Bonne chance pour comprendre !

Nous trouvons ces panneaux incompréhensibles…

Les premiers « écrans de guidage » sont — enfin — installés…

L’automobiliste belge qui passe à 50km/h devant ces panneaux — il n’y en aurait actuellement que deux sur l’ensemble de la petite ceinture de Bruxelles — ne parvient pas à comprendre les informations qu’ils contiennent, ni même à discerner leur finalité exacte.

Pour l’automobiliste français, allemand ou hollandais, le contenu de ces panneaux doit être totalement opaque : ainsi, par exemple, que signifie « ROYAL V » avec une flèche vers le haut ?

Sans doute « V » veut-il dire « Vol », c’est-à-dire « Complet » en néerlandais… à moins qu’il ne s’agisse de « Vide » en français.

En outre, à quoi bon mélanger des informations de direction (p.ex « ZONE LOUISE ») avec des informations relatives aux parkings publics, d’autant que la seule indication à cet effet est le petit « P » en haut à gauche ?

A ce premier mélange s’ajoute un second, celui des langues : si « V » signifie « Vol » (« complet »), on se demande vraiment pourquoi « LOUISE » n’est pas devenue « LOUIZA » et « MIDI » n’est pas devenu « ZUID »… c’est totalement incompréhensible !

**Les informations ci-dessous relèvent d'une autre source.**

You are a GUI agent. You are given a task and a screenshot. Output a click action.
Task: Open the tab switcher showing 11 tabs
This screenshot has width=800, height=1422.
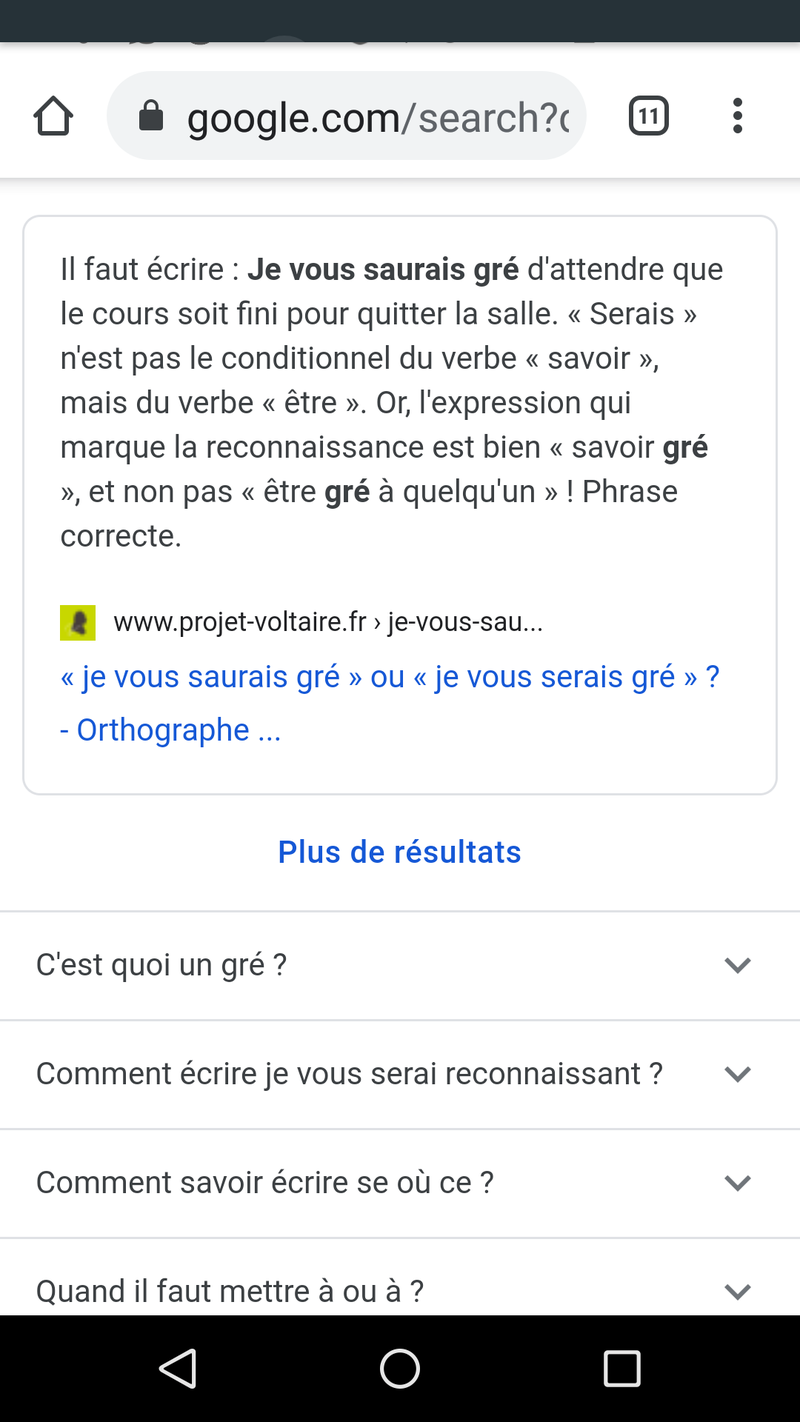tap(648, 117)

Abstraction faite des langues, même les pictogrammes bruxellois sont incompréhensibles, a fortiori pour l’automobiliste roulant à 50 km/h

Quant au délai incroyablement long nécessaire afin d’installer ces deux malheureux panneaux, il est finalement indifférent, dans la mesure où ceux-ci n’apportent strictement rien à l’automobiliste, si ce n’est un élément supplémentaire de confusion.

Cette manière brouillonne de dépenser l’argent du contribuable est caractéristique de la Ville de Bruxelles (Yvan Mayeur) et de la Région de Bruxelles-Capitale (Pascal Smet).